So, I've recently learnt BeautifulSoup and decided to scrape stock data from yahoo finance as an exercise.
This code right here only returns static prices of the stock, which is not updating
import requests
from bs4 import BeautifulSoup
def priceTracker():
ticker = 'TSLA'
url = f'https://finance.yahoo.com/quote/{ticker}?p={ticker}&.tsrc=fin-srch'
response = requests.get(url)
soup = BeautifulSoup(response.text, 'lxml')
price = soup.find_all('div', {'class':'My(6px) Pos(r) smartphone_Mt(6px)'})[0].find('span').text
return(price)
while True:
print(priceTracker())
I found a solution online, where people included a "header" argument in requests.get() in line 8, and it worked.
import requests
from bs4 import BeautifulSoup
def priceTracker():
headers = {'User-Agent': 'Mozilla/5.0 (Windows NT 10.0; Win64; x64; rv:75.0) Gecko/20100101 Firefox/75.0'}
ticker = 'TSLA'
url = f'https://finance.yahoo.com/quote/{ticker}?p={ticker}&.tsrc=fin-srch'
response = requests.get(url, headers=headers)
soup = BeautifulSoup(response.text, 'lxml')
price = soup.find_all('div', {'class':'My(6px) Pos(r) smartphone_Mt(6px)'})[0].find('span').text
return(price)
while True:
print(priceTracker())
My question is, why do the scraped prices on yahoo finance only update when the "header" is included?

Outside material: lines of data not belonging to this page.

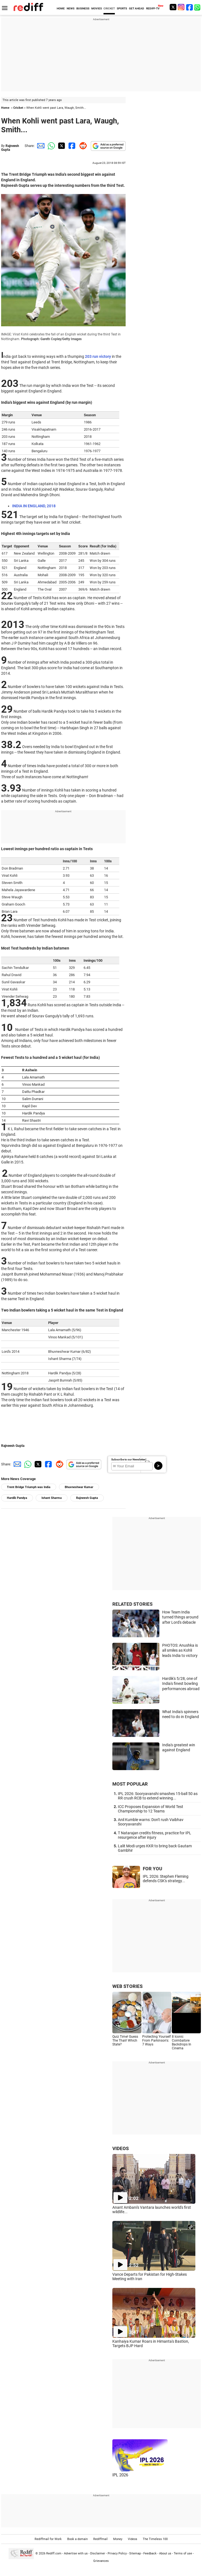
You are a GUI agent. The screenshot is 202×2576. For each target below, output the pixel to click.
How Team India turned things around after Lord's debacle (180, 1617)
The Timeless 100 (155, 2539)
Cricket (18, 108)
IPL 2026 (120, 2474)
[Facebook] (189, 7)
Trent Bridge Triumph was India (28, 1487)
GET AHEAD (136, 8)
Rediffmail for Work (48, 2539)
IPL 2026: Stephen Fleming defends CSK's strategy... (165, 1878)
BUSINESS (82, 8)
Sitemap (135, 2553)
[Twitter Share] (61, 146)
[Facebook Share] (71, 146)
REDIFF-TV (153, 8)
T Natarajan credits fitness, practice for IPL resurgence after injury (154, 1835)
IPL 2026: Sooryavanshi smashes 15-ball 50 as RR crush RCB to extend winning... (158, 1795)
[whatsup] (198, 7)
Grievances (101, 2561)
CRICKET (109, 8)
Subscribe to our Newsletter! (128, 1459)
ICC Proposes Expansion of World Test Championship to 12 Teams (150, 1808)
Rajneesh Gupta (12, 1446)
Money (117, 2539)
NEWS (70, 8)
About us (165, 2553)
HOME (61, 8)
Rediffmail (100, 2539)
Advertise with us (76, 2553)
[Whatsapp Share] (50, 146)
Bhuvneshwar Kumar (79, 1487)
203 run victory (98, 356)
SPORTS (122, 8)
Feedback (150, 2553)
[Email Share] (40, 146)
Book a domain (77, 2539)
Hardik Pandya (17, 1498)
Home (5, 108)
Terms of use (183, 2553)
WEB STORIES (127, 1986)
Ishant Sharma (52, 1498)
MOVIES (96, 8)
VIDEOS (120, 2148)
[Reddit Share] (82, 146)
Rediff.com (53, 2553)
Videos (132, 2539)
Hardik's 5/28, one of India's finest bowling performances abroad (181, 1683)
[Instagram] (181, 7)
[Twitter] (173, 7)
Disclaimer (97, 2553)
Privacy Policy (117, 2553)
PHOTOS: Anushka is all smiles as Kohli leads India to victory (180, 1650)
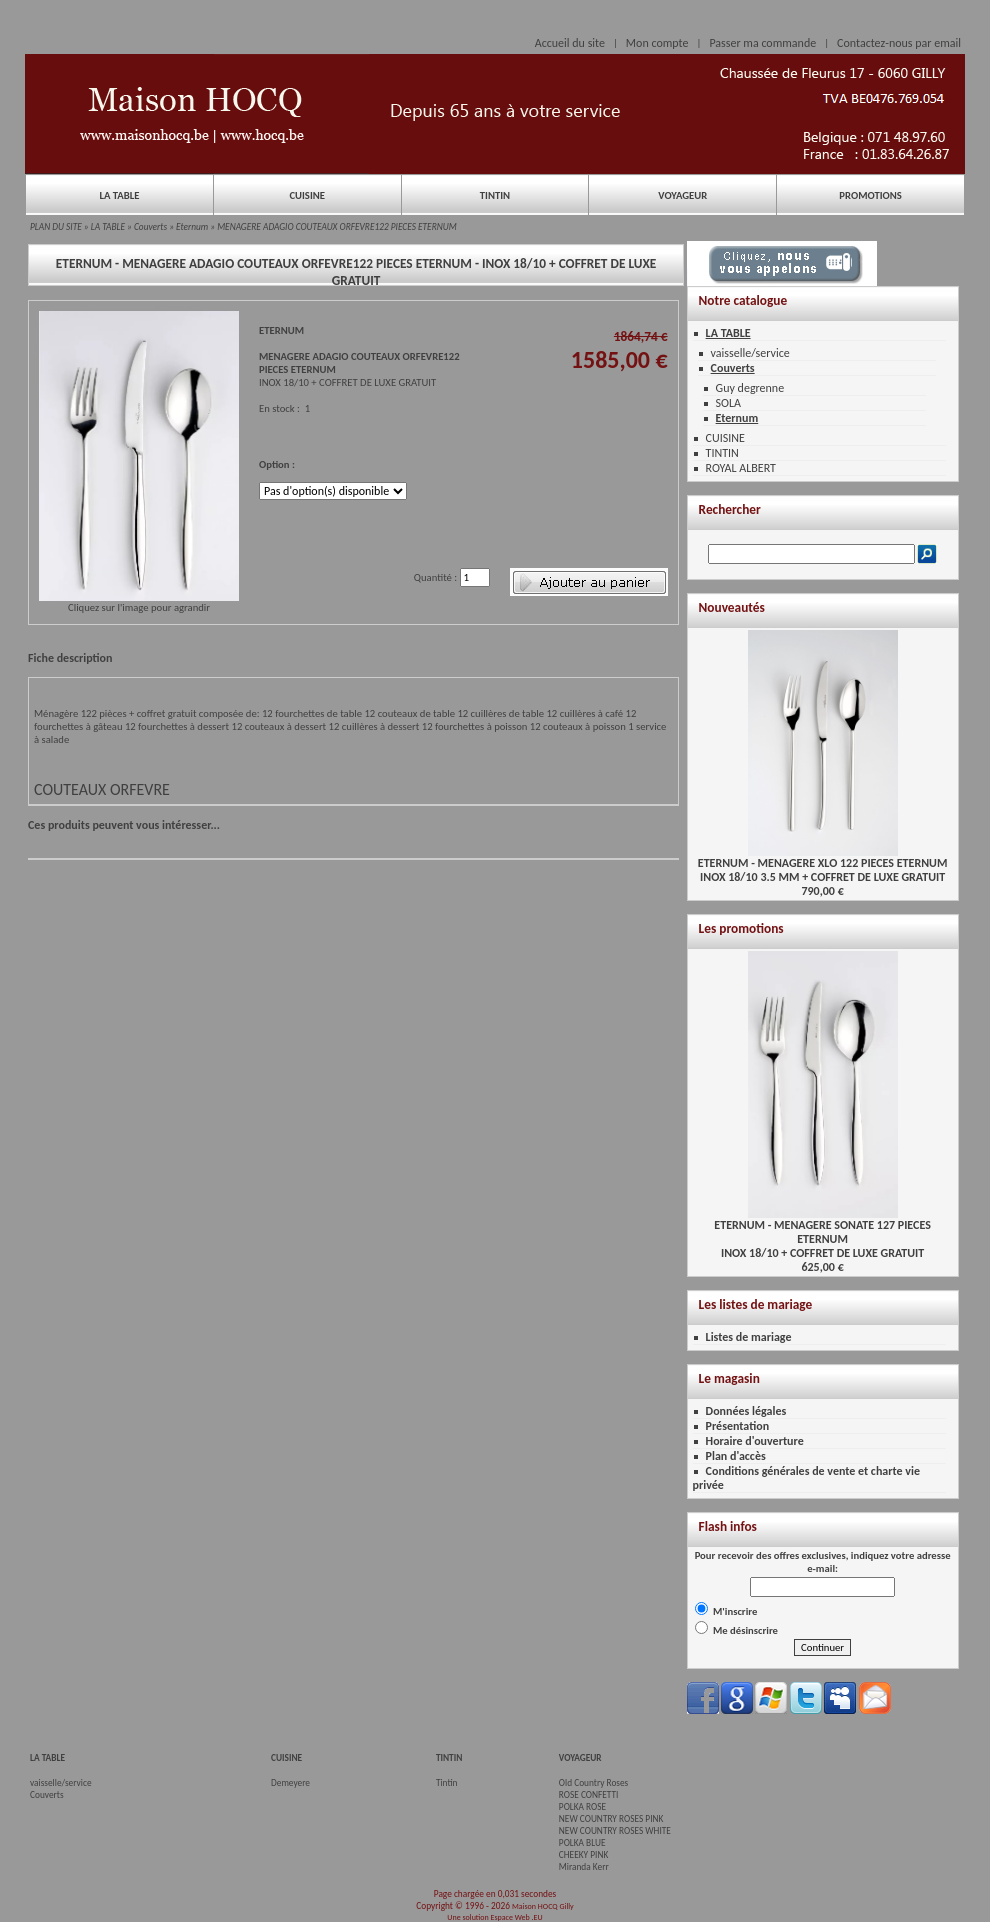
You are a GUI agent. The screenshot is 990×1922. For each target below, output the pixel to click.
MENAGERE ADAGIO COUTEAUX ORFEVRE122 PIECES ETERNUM (337, 227)
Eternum (192, 227)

I don't understand why it behaves like that.
HTTP headers let the client and the server pass additional information with an HTTP request or response.
headers = {'User-Agent': 'Mozilla/5.0 (Windows NT 10.0; Win64; x64; rv:75.0) Gecko/20100101 Firefox/75.0'}
ticker = 'TSLA'
url = f'https://finance.yahoo.com/quote/{ticker}?p={ticker}&.tsrc=fin-srch'
response = requests.get(url, headers=headers)
Some sites require 'User-Agent'
to be included as additional information in the header to access.